RECORDS FOR THIS EXERCISE =>
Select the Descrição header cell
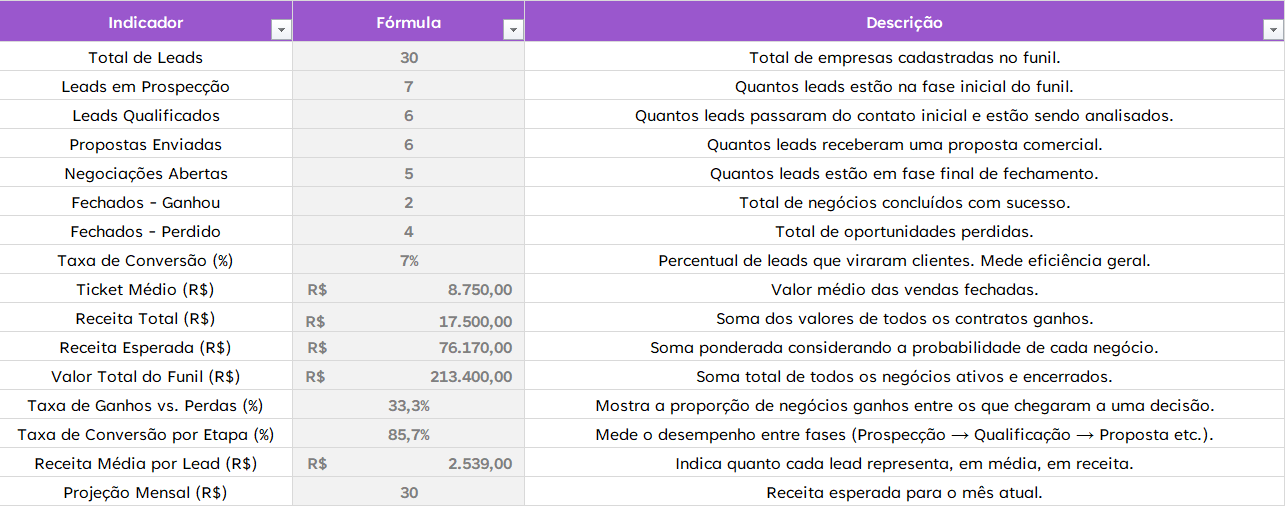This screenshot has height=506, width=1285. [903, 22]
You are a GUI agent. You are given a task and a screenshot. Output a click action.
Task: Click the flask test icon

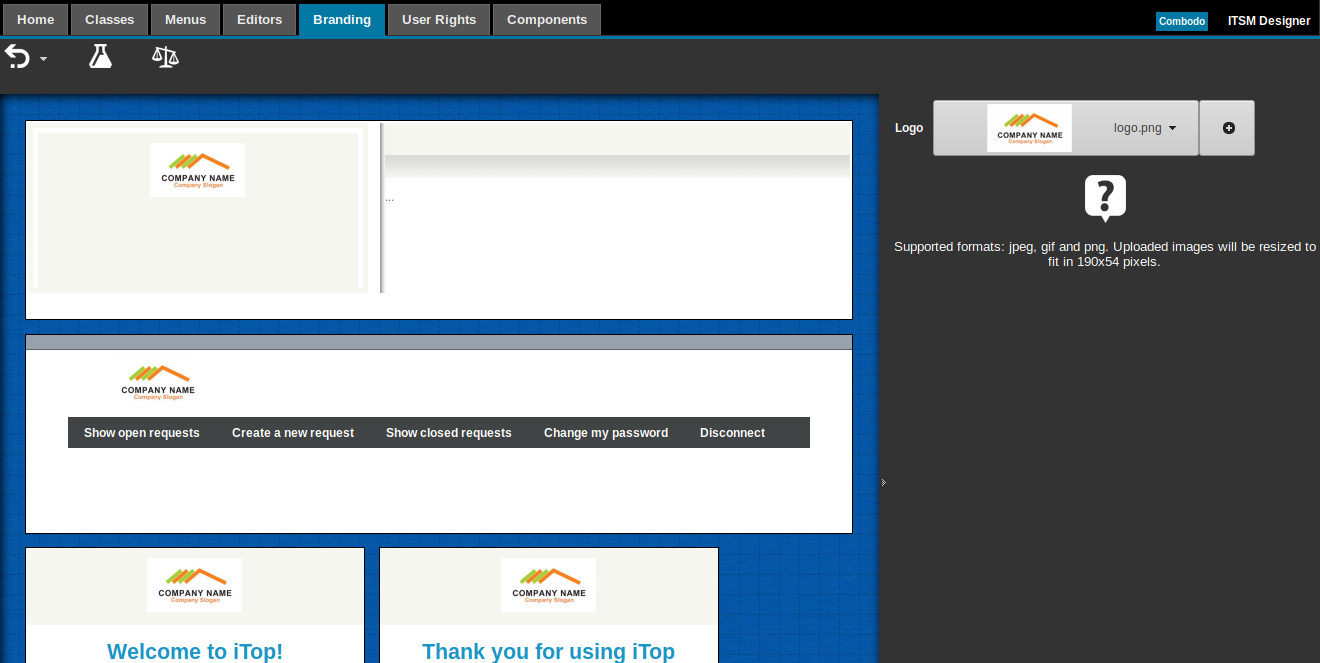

* * *

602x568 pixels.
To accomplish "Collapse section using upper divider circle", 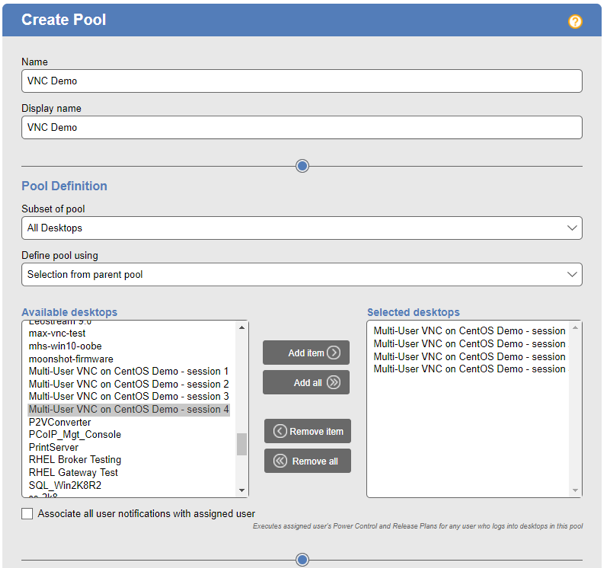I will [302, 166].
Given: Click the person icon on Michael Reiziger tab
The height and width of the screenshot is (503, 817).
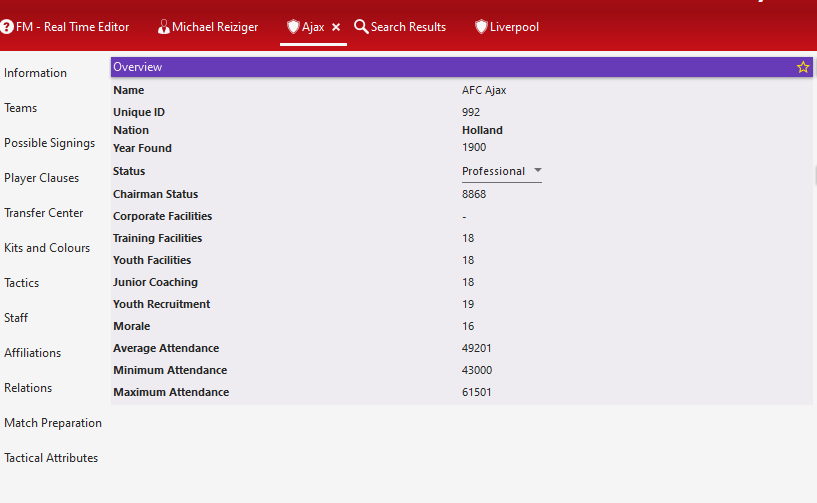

PROMPT => Convert the listing, from the line containing "Select the Descrição header cell" to the line containing "Task: Click the flask test icon", into a Markdown table with the columns Row and Content, numbering each row and omitting blank lines. Exclude the pictures from the table.

CORRECT RESULT =>
| Row | Content |
|---|---|
| 1 | Select the Descrição header cell |
| 2 | This screenshot has height=506, width=1285. [903, 22] |
| 3 | You are a GUI agent. You are given a task and a screenshot. Output a click action. |
| 4 | Task: Click the flask test icon |